Letitia Pokiak keeps getting drawn back to her roots.
Currently based on the unceded traditional territory of the K’omoks and Pentlatch First Nation on Vancouver Island, currently known as Comox Valley, the Inuvialuit-born archaeologist was back in the Inuvialuit Settlement Region recently to investigate any culturally-important heritage sites in the planned corridor for the Inuvialuit Energy Security Project (IESP) which could be potentially affected by the development of the TUK M-18 natural-gas well.
It’s not the first time she’s been able to research her heritage.
“I was involved in the Arctic Cultural Heritage At Risk (CHAR) project, led by Dr. Max Friesen of the U of T,” she said. “This archaeological project was a five-year study that included the excavation of a sod house at the ancient village of Kuukpak, which is located across from the ancient village of Kittigazuit.
“The excavation allowed me to trace my Inuvialuit roots and record ancient artifacts: instruments that have carried us forward as Inuvialuit since time immemorial.”
This time was different, however, as it was her first trip after graduating in the field. After successfully defending her thesis in September of 2020, she was awarded her Master’s degree in Anthropology earlier this year.
It’s been a long time coming — Pokiak told Inuvik Drum she’s been working in the field since she got involved as a summer student while getting her undergraduate degree, which was in the early 2000s.

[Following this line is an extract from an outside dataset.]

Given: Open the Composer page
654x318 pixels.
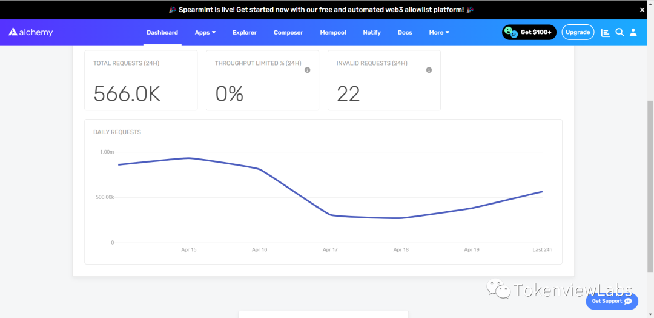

But the roots of her love of uncovering the secrets of the past go much deeper.
“As a person who was raised traditionally, I’ve always been connected to our culture,” she said. “My first experience with archaeology was in high school, when myself and fellow high school friends went to Mexico to tour pyramids and culturally-rich sites that span thousands of years. I eventually became interested in archaeology while attending university.

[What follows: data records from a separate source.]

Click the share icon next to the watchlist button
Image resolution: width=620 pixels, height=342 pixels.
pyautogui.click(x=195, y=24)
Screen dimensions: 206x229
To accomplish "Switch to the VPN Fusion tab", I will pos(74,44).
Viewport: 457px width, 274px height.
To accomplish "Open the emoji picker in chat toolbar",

“Anthropology as a discipline was introduced to me in Mexico as part of an immersion program, studying the history, language and culture. As a cultured person, who was studied by ‘other’ anthropologists, it’s weird, ironic even, that I became the ethnographer studying a culture ‘other’ than my own.”
In her most recent study, Pokiak determined there were no historical sites in danger of being affected in the proposed corridor of the IESP — though she noted the general area where the proposed Liquefied Natural Gas plant is to be built has other known cultural sites.
Looking forward, Pokiak said she is interested in connecting with other Indigenous cultures around the world to “determine how they are moving forward as Indigenous People that were also impacted by colonization.”
“I don’t think that I necessarily want to study archaeological sites in ancient countries, though checking out Machu Picchu in Peru would be pretty cool,” she said. “I am very interested in travelling, to experience culture and traditional practices; I would love to eventually travel to Australia and New Zealand, to witness firsthand how the Aborigines and the Māori practice their traditions.”